What BoJack fails to grasp is that observation isn’t the same as exploration. Cynicism is not honesty and brutal assessment is not healing. That’s the temptation of deconstruction. There’s a bitter glee to tearing down our past. You want to keep doing it forever, until you’ve got nothing left to destroy but the present. It’s more difficult to process that trauma, and be honest not just about how it happened but how it’s still happening. “The past is never dead,” as William Faulkner wrote in Requiem for a Nun. “It’s not even past.”
Christianity—particularly the Protestant variety—has an understandable focus on the Resurrection.

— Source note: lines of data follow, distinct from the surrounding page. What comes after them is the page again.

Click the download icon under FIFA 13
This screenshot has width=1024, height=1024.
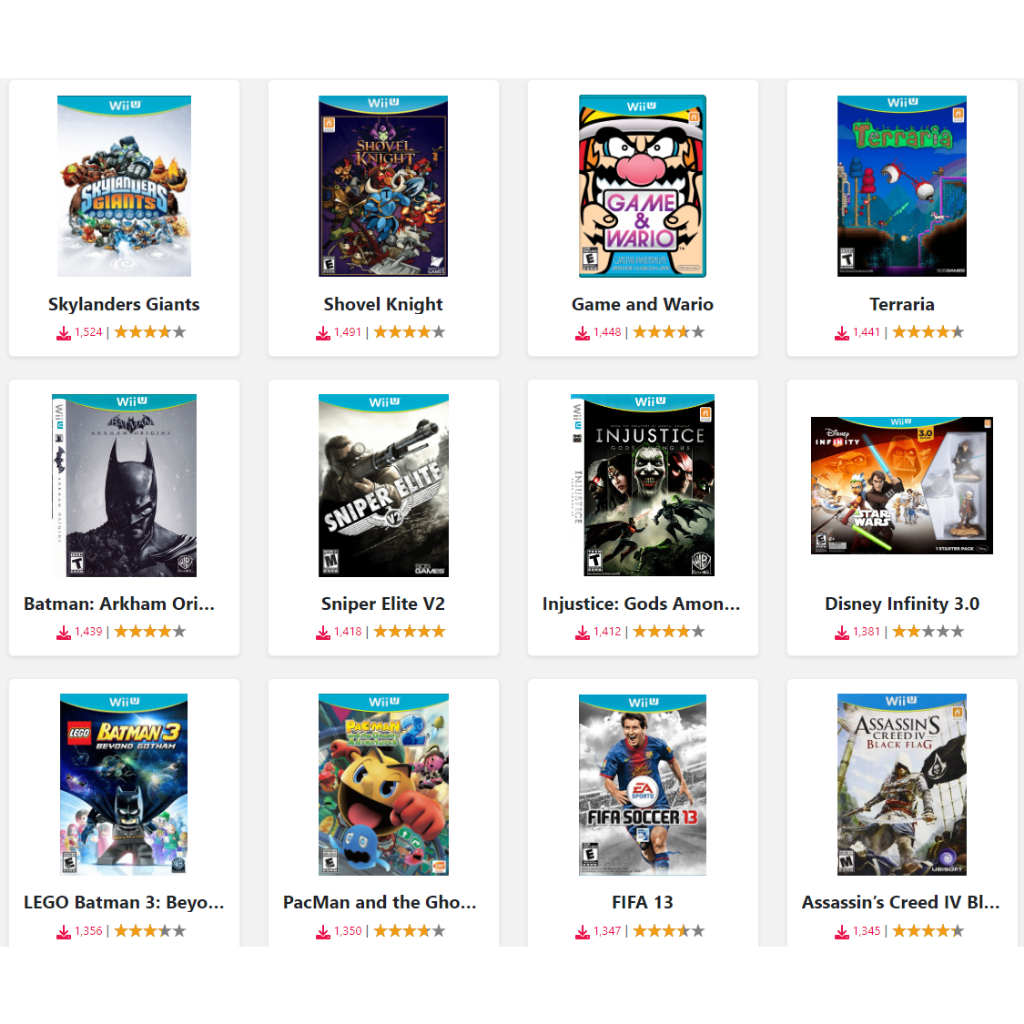(583, 932)
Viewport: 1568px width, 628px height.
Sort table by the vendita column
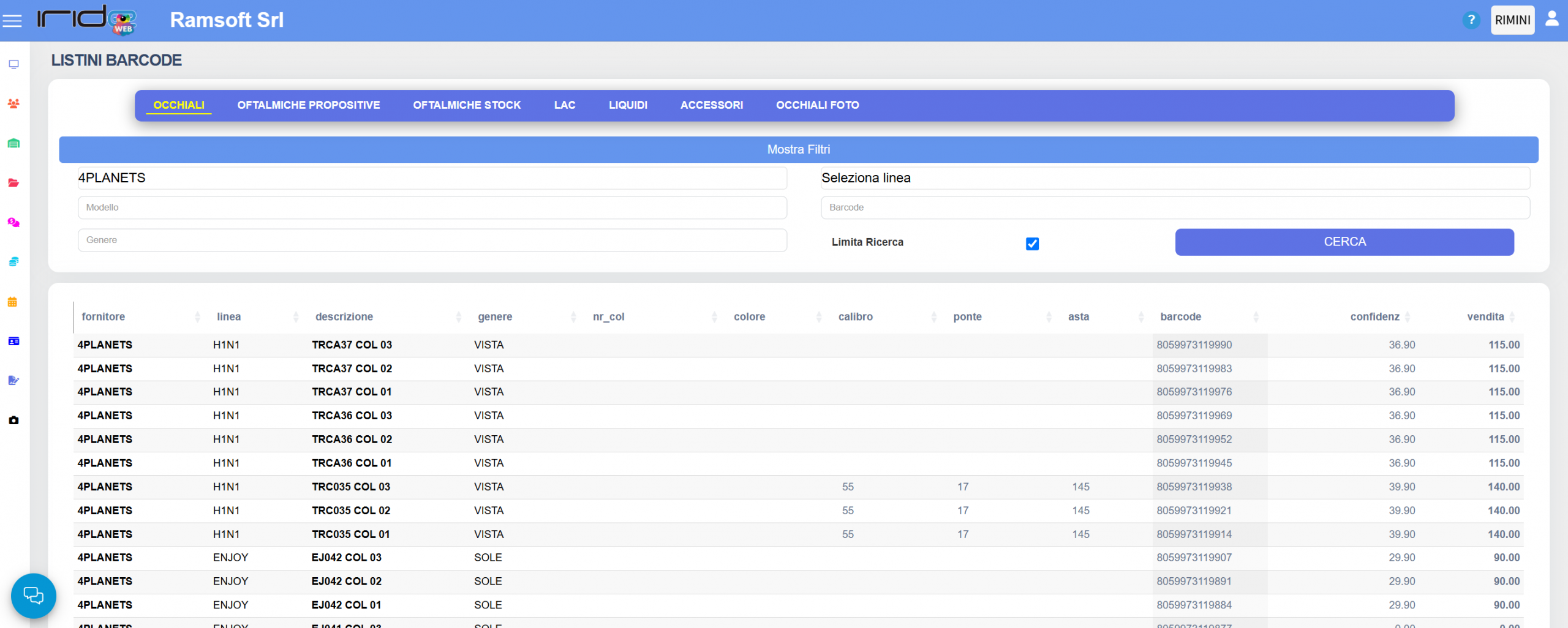click(1485, 316)
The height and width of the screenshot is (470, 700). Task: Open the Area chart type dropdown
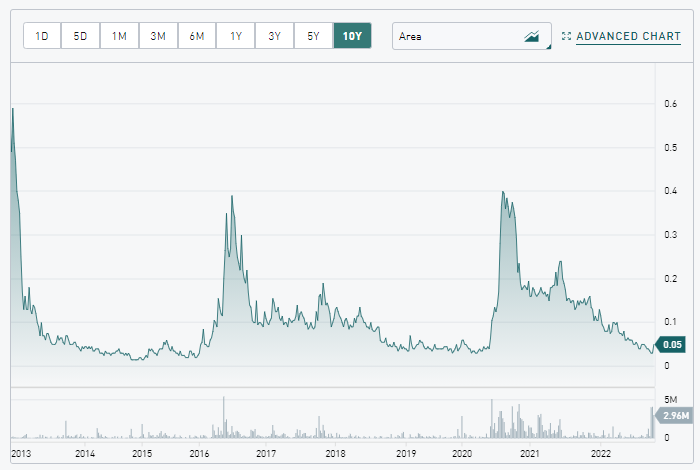(471, 36)
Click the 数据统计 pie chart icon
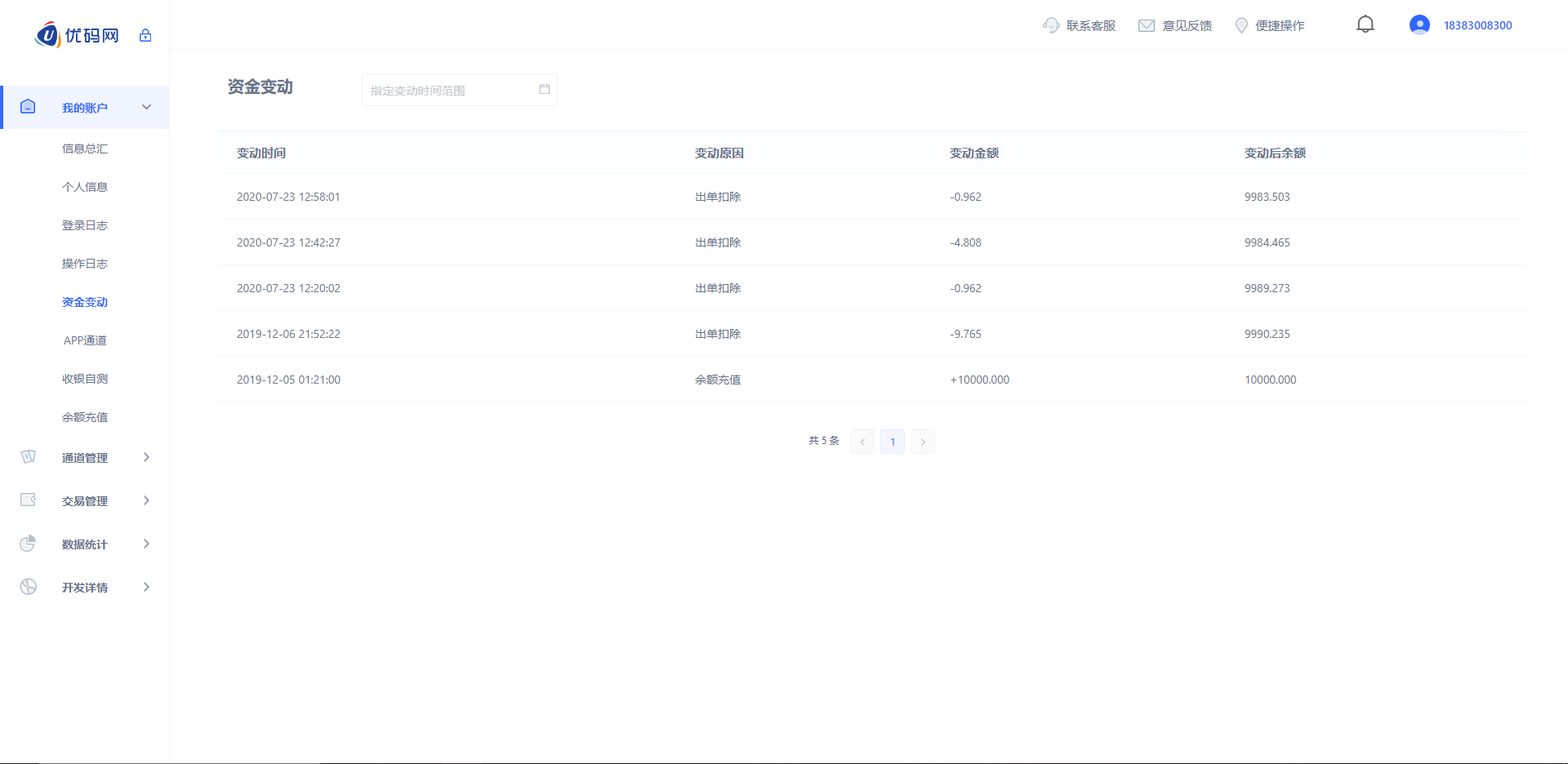Screen dimensions: 1568x764 29,544
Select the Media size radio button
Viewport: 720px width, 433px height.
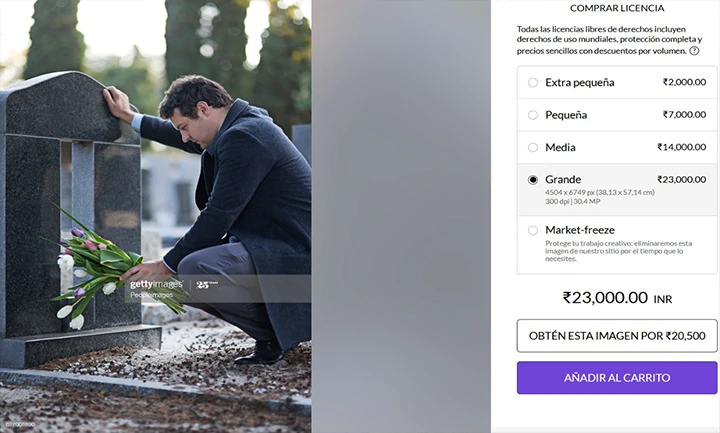[533, 147]
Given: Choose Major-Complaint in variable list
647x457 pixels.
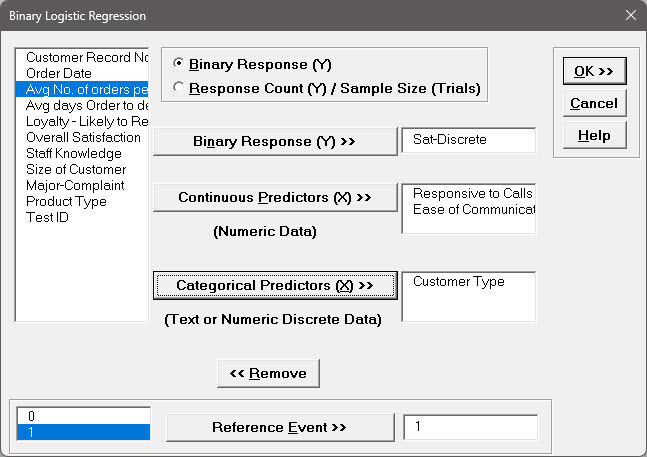Looking at the screenshot, I should [x=75, y=185].
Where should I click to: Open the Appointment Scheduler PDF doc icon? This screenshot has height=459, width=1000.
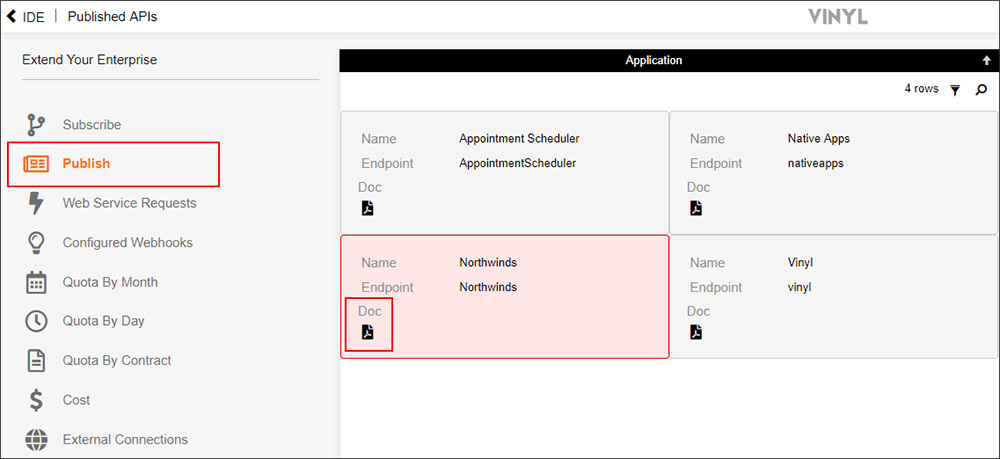(x=367, y=208)
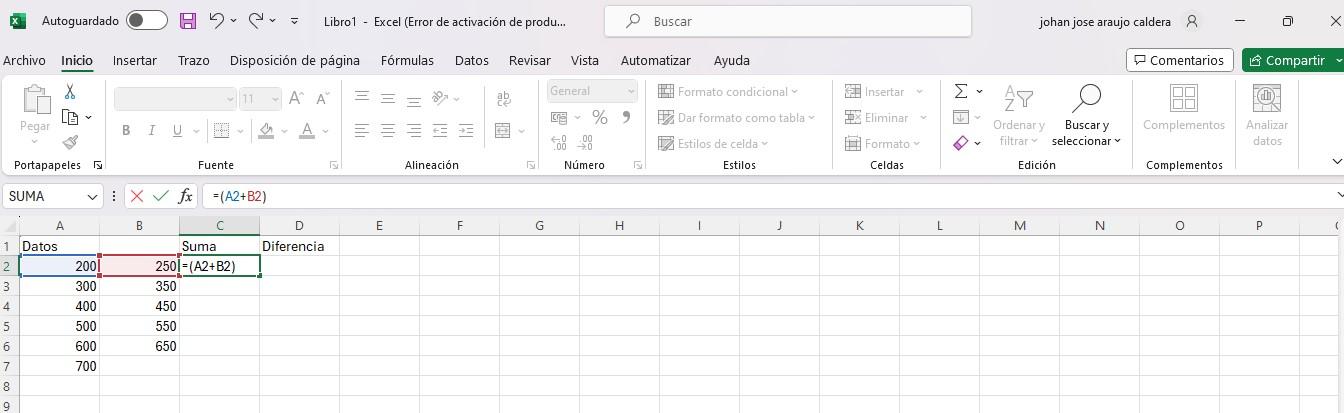Click the Undo arrow icon
Image resolution: width=1344 pixels, height=413 pixels.
click(x=218, y=21)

This is biblical enough (“And if Christ be not risen, then is our preaching vain, and your faith is also vain,” says Paul in 1 Corinthians) but it’s worth noting how much emphasis Jesus himself put on remembering the crucifixion. Indeed, Jesus’ last evening with his disciples was spent with instructions on just how to remember His death: with Communion. Different strains of the church have different theologies of the Eucharist, but all traditions agree that the remembrance itself is vital. “This is my body, broken for you,” said Jesus, breaking the bread. “Do this in remembrance of me.” And so on.
This is not a willful dismissal of the violence Jesus endured, or a simple observation. This is a complete picture of how much trauma had to be endured in order for redemption to take place. Our resurrection cannot be properly understood if we fail to understand the cross. No present can be understood without its past.
Fortunately, Jesus, unchanging as he is, is a good judge of the past.
Remembering Jesus’ past is key to understanding His present. The same is true with ourselves, painful though some of those memories may be. There are resources available—counseling and journalism come to mind—that are helpful. Anything is better than nothing, and that’s (one of) the messages of BoJack Horseman. The unexamined past is liable to fester and rot, poisoning your present and eventually your future. The only antidote is honest analysis.
It’s a great show. You should watch it.